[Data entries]
================================
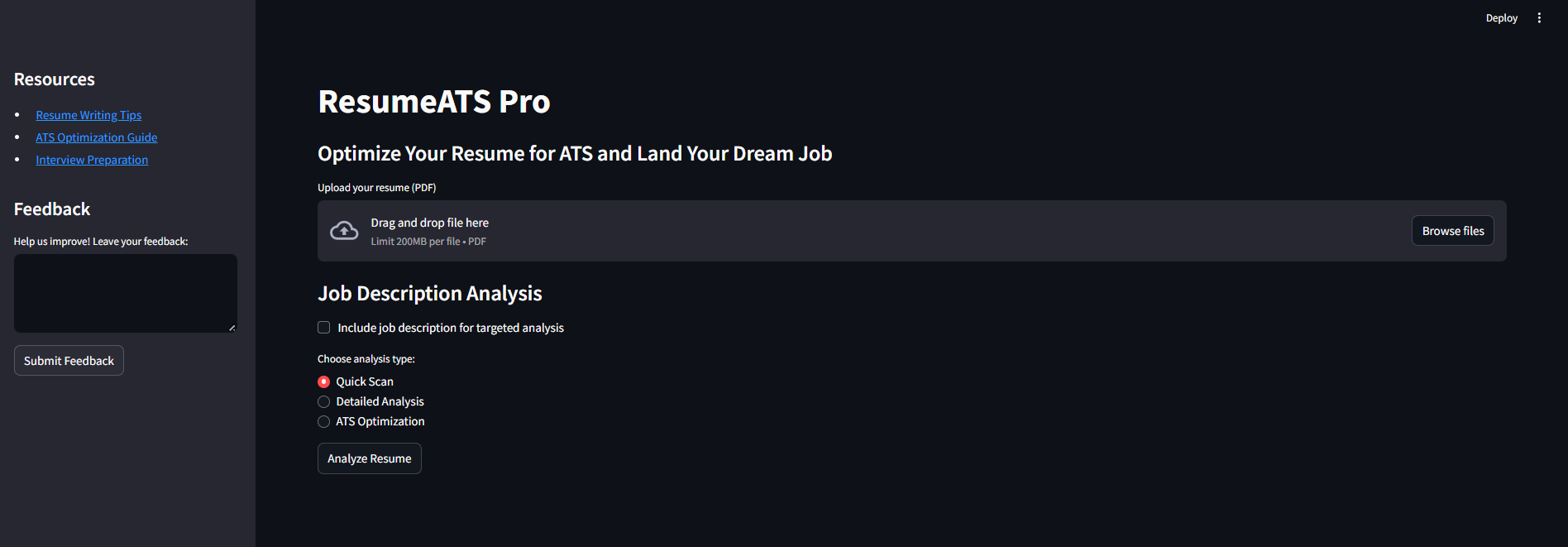The height and width of the screenshot is (547, 1568).
Task: Click the drag and drop upload area
Action: [912, 231]
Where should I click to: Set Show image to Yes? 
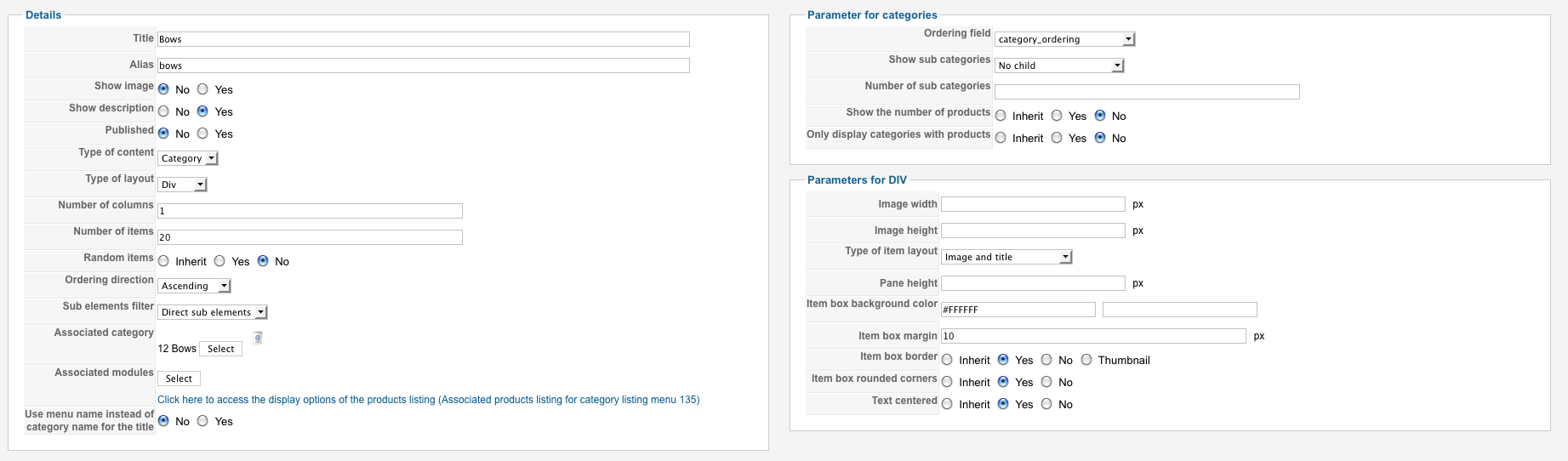202,89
================================
■ WHAT YOU HAVE TO DO
Locate each line in the items above that contains the string "Where", with case counting, and copy those lines out.

■ SOLUTION TO THE EXERCISE
Where should I click to: Set Show image to Yes? 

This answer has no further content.